• [WORK REQUIRED] From the forum thread below about the dumped blue catfish, quote verbatim the passage that opens with the words "# Scumbags!!! What" and closes with "(Mar 21, 2019)".

• [TEXT UNDER STUDY]
______________________________

# Scumbags!!! What is wrong with these people???



## TunaFish (Aug 16, 2001)

There were 17 dead blue cats. If you're not going to keep them, why can't you just release the damm fish!!!!! Assholes!!!


----------



## Beachlover (Mar 21, 2019)

That kind of crap really pisses me off!!!! I bet they saw a DNR officer and dumped them.


----------



## dominopizza (Sep 29, 2017)

oh thats the catfishes that I saw on sunday. I thought they were caught there when water level went up. i guess it was a naive thinking on my part. DNR police checked license that day and im pretty sure he saw that too.


----------



## thaweatherman (Mar 9, 2018)

Does DNR actually care about blue cats?


----------



## nhunter344 (Oct 14, 2016)

thaweatherman said:


> Does DNR actually care about blue cats?


No. Its still considered an invasive species and you are encouraged to not release them. That being said, I agree, they're already established, they aren't going anywhere, so if you catch them, either release them or eat them. Or give them to someone that will eat them.


----------



## Ajv5148 (Mar 3, 2017)

thaweatherman said:


> Does DNR actually care about blue cats?


they care if you caught them without a license. which is the only reason I could think someone would dump them


----------



## nhunter344 (Oct 14, 2016)

dominopizza said:


> oh thats the catfishes that I saw on sunday.....


Where did this happen? No need to be specific if its going to burn a spot.


----------



## Benji (Nov 19, 2014)

They're invasive......


----------



## dominopizza (Sep 29, 2017)

there's only one spot in SPSP that can produce that number from the beach. it's really no secret. front of small kayak launch.


----------



## thaweatherman (Mar 9, 2018)

Do these fish ever eat lures or do people only fish for them with cut bait and hot dogs?


----------



## andypat (Jan 7, 2004)

nhunter344 said:


> No. Its still considered an invasive species and you are encouraged to not release them. That being said, I agree, they're already established, they aren't going anywhere, so if you catch them, either release them or eat them. Or give them to someone that will eat them.


 X2 on that.


----------



## captmikestarrett (Apr 28, 2004)

Benji said:


> They're invasive......


Yes they where introduced by the Virginia Dept of Game and inland fisheries. They where thought to be a good fit for trophy fishing and food.
Capt Mike


----------



## captmikestarrett (Apr 28, 2004)

thaweatherman said:


> Do these fish ever eat lures or do people only fish for them with cut bait and hot dogs?


Yes they eat lures slowly moved in the lower water column. They prefer fresh cut bait the most. White perch is like candy to them. They are great table fare also.

______________________________

• [AVAILABLE DATA]

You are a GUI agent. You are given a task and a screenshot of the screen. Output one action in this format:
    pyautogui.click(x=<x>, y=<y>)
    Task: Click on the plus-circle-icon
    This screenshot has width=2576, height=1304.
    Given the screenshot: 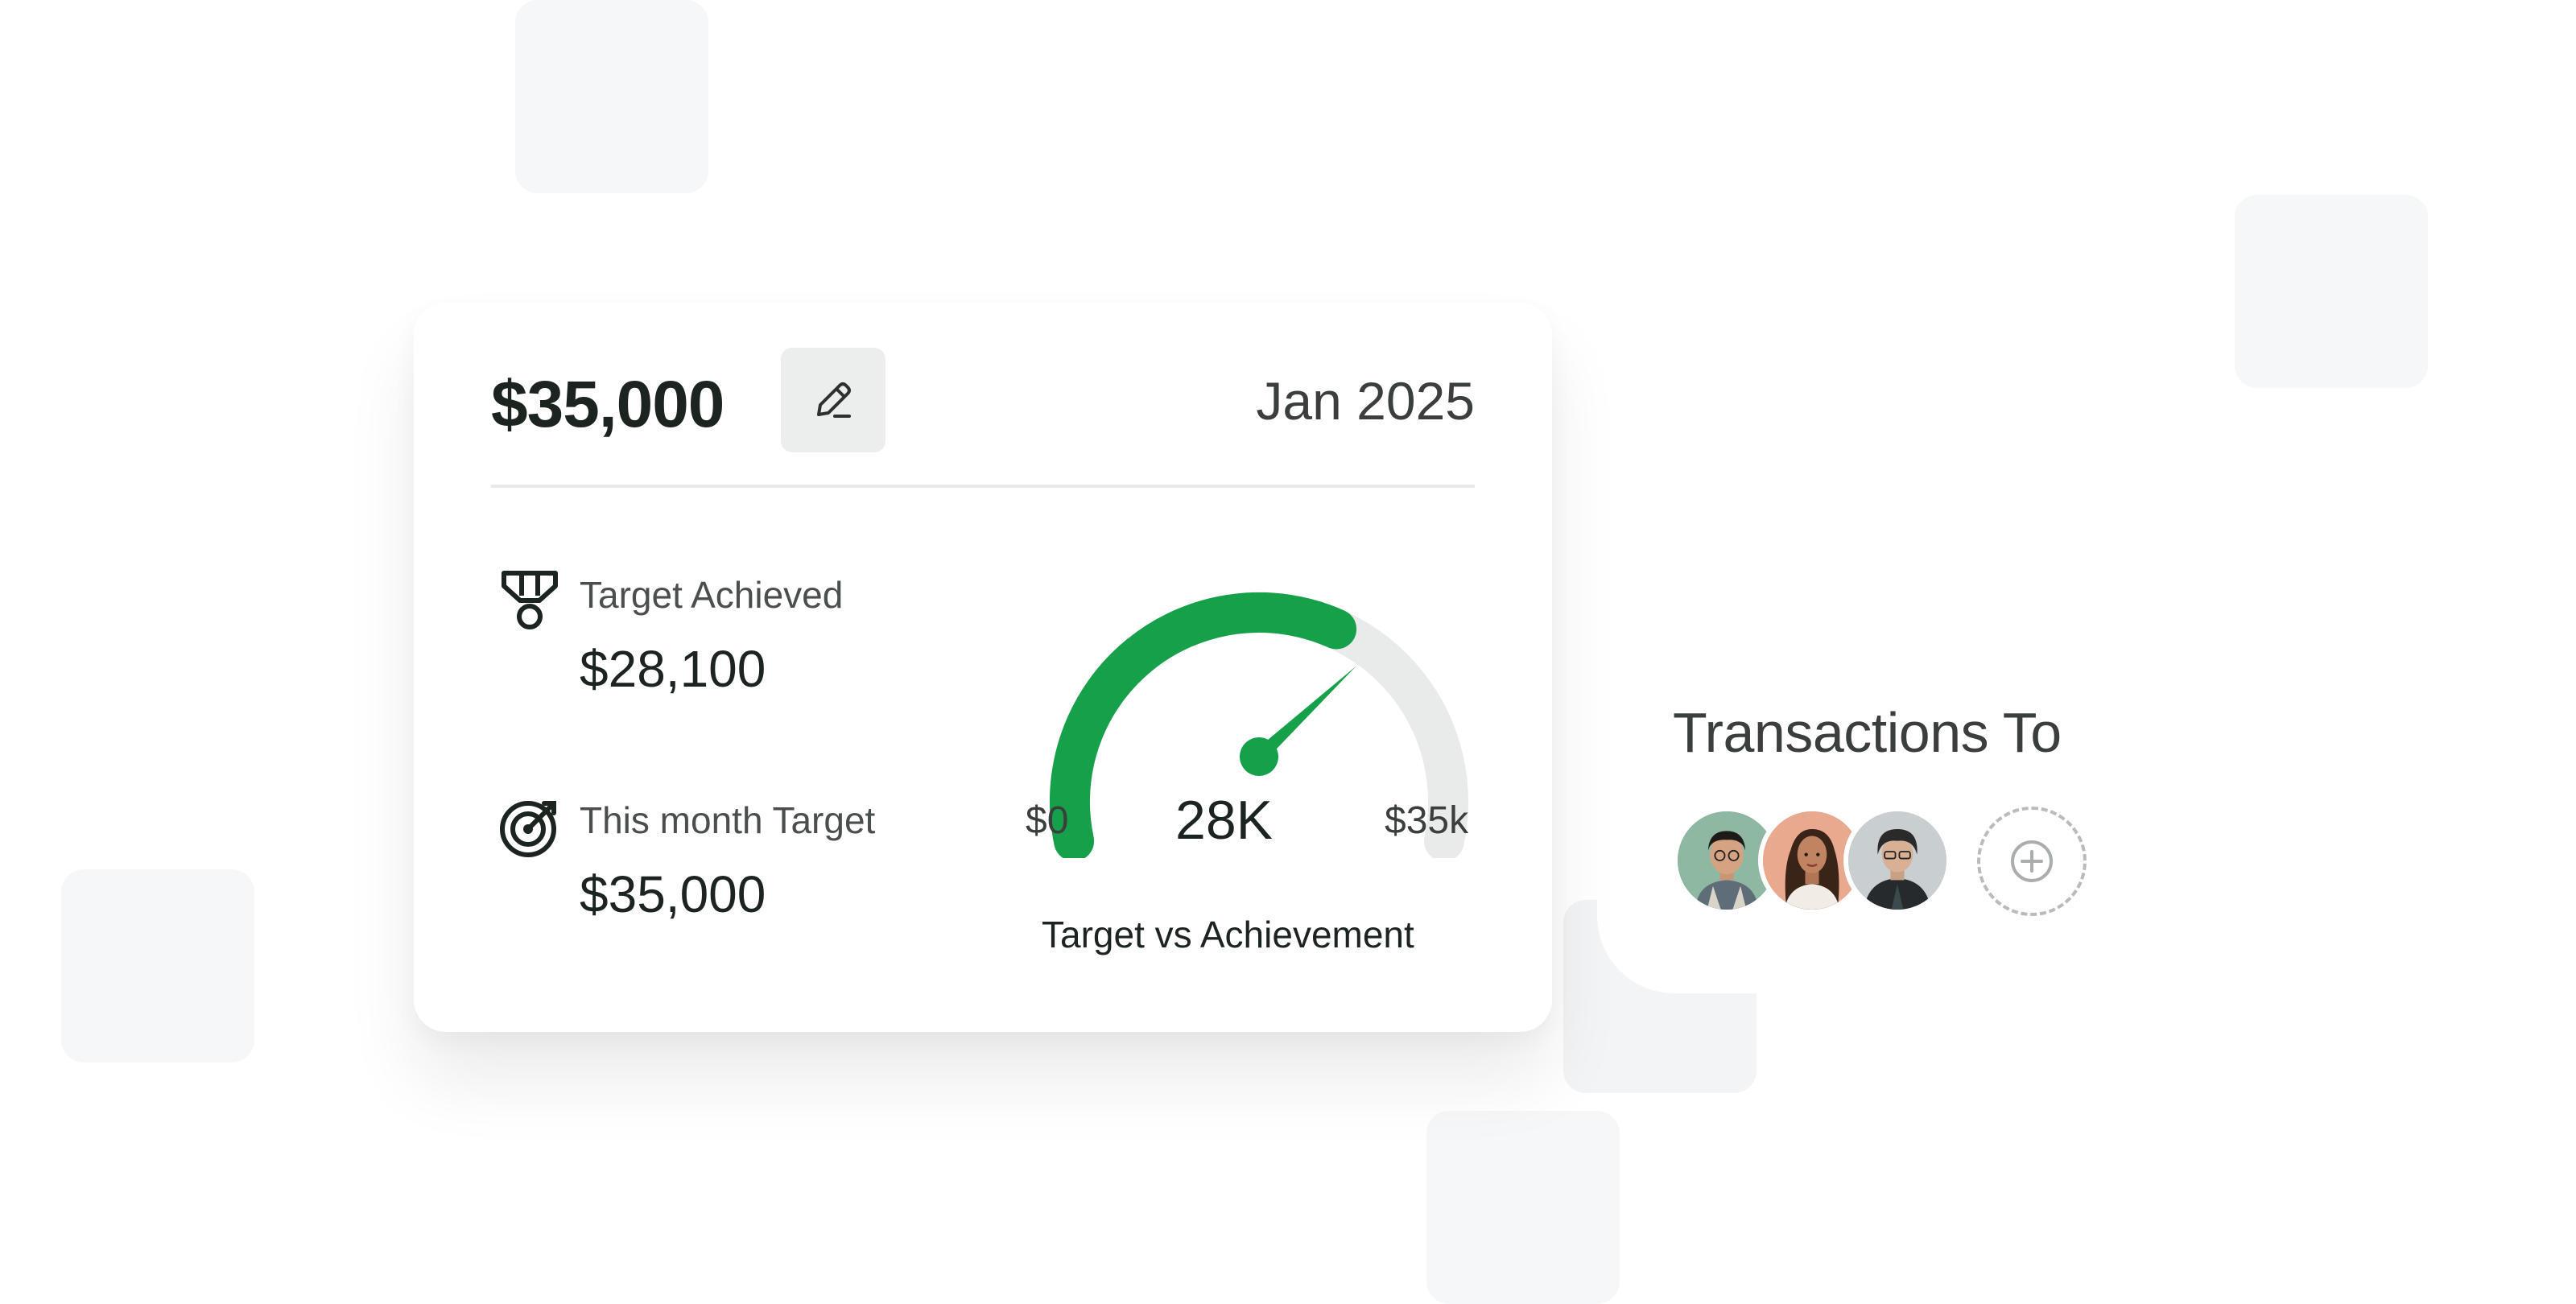 What is the action you would take?
    pyautogui.click(x=2032, y=861)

______________________________

• [RESPONSE AREA]
# Scumbags!!! What is wrong with these people???



## TunaFish (Aug 16, 2001)

There were 17 dead blue cats. If you're not going to keep them, why can't you just release the damm fish!!!!! Assholes!!!


----------



## Beachlover (Mar 21, 2019)